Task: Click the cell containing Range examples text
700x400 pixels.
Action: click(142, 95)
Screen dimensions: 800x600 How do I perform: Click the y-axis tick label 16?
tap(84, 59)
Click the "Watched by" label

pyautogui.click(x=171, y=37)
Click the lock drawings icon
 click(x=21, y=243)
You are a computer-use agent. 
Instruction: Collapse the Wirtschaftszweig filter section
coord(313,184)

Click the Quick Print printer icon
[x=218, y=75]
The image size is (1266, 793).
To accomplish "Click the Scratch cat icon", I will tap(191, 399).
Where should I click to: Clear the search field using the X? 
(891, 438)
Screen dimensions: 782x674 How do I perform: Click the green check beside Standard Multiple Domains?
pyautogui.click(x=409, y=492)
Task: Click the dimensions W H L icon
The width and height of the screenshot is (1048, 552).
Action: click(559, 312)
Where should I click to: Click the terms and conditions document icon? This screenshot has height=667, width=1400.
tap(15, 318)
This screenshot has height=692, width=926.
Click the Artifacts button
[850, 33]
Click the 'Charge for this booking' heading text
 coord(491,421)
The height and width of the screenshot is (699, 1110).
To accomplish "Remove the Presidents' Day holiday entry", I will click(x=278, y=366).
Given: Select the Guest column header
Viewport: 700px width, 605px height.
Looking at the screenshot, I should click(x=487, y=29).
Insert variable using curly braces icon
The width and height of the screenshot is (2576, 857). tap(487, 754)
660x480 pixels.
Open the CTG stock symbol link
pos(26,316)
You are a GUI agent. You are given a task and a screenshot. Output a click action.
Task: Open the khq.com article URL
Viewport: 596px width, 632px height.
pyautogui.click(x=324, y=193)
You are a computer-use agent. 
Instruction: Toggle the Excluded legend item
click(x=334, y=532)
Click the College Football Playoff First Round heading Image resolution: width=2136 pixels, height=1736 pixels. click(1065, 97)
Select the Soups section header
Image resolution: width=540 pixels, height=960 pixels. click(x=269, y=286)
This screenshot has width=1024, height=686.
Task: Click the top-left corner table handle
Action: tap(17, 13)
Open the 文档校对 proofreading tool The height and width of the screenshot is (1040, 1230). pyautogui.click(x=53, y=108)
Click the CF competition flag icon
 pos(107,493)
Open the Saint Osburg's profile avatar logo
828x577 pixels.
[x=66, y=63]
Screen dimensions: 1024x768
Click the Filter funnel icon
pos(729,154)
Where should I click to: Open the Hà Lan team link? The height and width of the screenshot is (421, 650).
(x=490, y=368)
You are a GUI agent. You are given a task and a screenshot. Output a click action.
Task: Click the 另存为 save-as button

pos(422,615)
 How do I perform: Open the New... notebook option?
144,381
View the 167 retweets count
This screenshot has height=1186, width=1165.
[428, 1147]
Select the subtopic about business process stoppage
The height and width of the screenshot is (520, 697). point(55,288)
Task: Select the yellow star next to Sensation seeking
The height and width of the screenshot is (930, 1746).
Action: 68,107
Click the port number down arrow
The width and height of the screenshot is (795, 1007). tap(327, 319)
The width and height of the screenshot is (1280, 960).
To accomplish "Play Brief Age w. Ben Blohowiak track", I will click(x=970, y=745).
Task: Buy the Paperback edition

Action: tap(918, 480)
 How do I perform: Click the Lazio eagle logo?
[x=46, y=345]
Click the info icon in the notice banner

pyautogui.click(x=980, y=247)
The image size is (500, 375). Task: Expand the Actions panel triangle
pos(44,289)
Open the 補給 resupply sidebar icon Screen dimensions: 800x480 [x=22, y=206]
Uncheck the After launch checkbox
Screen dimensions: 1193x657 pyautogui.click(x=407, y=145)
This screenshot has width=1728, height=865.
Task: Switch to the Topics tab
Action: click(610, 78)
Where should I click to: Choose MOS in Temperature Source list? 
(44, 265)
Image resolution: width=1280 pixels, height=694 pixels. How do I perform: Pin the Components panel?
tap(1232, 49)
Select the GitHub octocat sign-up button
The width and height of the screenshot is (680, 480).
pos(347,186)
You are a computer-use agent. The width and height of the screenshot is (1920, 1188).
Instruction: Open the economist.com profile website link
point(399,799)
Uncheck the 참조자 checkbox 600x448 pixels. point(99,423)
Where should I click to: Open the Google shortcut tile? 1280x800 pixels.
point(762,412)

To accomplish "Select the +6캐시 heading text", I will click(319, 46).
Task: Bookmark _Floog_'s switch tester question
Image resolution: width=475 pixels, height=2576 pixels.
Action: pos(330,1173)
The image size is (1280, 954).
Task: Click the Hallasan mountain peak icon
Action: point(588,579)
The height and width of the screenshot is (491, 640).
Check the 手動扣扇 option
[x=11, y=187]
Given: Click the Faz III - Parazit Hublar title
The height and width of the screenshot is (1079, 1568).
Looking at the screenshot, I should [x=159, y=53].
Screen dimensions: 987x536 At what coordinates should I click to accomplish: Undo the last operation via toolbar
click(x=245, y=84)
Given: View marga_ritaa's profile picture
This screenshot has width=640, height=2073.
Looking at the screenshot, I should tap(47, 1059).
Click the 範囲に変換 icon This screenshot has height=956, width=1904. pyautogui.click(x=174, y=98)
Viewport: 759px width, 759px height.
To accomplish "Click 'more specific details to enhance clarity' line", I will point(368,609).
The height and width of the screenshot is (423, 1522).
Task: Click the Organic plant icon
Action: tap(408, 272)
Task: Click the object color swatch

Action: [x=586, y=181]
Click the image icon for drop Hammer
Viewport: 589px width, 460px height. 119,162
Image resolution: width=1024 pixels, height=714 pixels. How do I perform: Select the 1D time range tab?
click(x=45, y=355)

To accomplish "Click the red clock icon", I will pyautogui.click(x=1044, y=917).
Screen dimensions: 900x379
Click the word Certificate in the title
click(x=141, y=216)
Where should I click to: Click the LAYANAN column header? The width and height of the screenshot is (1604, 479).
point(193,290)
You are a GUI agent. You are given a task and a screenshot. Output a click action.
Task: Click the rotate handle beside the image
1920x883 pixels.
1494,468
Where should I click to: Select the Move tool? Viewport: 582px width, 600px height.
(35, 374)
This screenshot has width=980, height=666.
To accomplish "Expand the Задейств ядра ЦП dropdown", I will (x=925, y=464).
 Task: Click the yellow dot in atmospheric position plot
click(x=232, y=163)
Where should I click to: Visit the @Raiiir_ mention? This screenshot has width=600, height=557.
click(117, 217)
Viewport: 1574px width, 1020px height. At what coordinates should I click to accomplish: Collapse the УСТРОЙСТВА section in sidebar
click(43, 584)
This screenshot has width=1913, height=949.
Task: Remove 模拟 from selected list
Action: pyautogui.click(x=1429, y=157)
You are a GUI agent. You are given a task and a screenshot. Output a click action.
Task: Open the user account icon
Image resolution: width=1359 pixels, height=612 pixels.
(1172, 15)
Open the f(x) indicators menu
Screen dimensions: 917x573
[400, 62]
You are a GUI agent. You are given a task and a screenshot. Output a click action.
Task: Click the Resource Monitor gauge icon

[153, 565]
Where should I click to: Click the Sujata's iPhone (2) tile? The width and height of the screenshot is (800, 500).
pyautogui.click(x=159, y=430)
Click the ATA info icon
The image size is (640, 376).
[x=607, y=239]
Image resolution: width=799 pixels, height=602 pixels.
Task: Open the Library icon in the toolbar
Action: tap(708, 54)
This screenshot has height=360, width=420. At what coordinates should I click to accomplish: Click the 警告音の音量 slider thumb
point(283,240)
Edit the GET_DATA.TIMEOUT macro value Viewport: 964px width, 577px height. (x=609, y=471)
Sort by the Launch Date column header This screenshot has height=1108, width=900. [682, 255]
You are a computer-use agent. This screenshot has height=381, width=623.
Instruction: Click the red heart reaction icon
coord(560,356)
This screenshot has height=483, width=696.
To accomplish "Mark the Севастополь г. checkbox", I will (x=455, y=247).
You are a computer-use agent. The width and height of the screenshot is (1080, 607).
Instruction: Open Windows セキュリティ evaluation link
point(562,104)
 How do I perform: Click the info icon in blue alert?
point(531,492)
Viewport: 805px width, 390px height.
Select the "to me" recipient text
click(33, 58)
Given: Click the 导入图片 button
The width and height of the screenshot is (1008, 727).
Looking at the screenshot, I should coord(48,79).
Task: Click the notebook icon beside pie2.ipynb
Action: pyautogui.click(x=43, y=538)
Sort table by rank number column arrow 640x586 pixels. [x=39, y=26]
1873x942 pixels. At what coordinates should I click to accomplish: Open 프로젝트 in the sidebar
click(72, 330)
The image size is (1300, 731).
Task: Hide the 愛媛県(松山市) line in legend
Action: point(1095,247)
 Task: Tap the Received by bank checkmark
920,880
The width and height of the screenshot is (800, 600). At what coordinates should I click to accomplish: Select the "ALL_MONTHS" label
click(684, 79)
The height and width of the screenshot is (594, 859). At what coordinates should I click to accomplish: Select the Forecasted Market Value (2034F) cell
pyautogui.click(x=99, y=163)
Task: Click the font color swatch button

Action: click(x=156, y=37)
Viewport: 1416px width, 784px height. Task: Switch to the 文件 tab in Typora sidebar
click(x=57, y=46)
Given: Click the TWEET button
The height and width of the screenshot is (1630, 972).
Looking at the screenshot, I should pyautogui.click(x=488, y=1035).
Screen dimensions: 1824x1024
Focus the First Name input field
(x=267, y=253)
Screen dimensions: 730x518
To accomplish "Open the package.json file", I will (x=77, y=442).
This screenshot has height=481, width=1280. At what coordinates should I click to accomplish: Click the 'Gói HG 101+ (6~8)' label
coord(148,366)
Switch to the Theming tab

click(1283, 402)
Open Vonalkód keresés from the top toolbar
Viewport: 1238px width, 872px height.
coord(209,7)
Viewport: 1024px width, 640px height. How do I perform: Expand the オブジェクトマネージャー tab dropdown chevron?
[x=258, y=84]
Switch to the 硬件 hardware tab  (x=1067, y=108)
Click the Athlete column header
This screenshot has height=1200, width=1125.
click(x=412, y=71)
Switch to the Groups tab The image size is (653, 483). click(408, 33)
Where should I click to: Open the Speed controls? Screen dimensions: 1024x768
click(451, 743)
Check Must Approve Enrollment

================

# Task details
An exact copy of the data is needed, running from its first line through the line that holds "Task: Open the khq.com article URL", and nothing beyond that.

# Reply
Task: Click the cell containing Range examples text
700x400 pixels.
Action: click(142, 95)
Screen dimensions: 800x600 How do I perform: Click the y-axis tick label 16?
tap(84, 59)
Click the "Watched by" label

pyautogui.click(x=171, y=37)
Click the lock drawings icon
 click(x=21, y=243)
You are a computer-use agent. 
Instruction: Collapse the Wirtschaftszweig filter section
coord(313,184)

Click the Quick Print printer icon
[x=218, y=75]
The image size is (1266, 793).
To accomplish "Click the Scratch cat icon", I will tap(191, 399).
Where should I click to: Clear the search field using the X? 
(891, 438)
Screen dimensions: 782x674 How do I perform: Click the green check beside Standard Multiple Domains?
pyautogui.click(x=409, y=492)
Task: Click the dimensions W H L icon
The width and height of the screenshot is (1048, 552).
Action: click(559, 312)
Where should I click to: Click the terms and conditions document icon? This screenshot has height=667, width=1400.
tap(15, 318)
This screenshot has height=692, width=926.
Click the Artifacts button
[850, 33]
Click the 'Charge for this booking' heading text
 coord(491,421)
The height and width of the screenshot is (699, 1110).
To accomplish "Remove the Presidents' Day holiday entry", I will click(x=278, y=366).
Given: Select the Guest column header
Viewport: 700px width, 605px height.
Looking at the screenshot, I should click(x=487, y=29).
Insert variable using curly braces icon
The width and height of the screenshot is (2576, 857). tap(487, 754)
660x480 pixels.
Open the CTG stock symbol link
pos(26,316)
You are a GUI agent. You are given a task and a screenshot. Output a click action.
Task: Open the khq.com article URL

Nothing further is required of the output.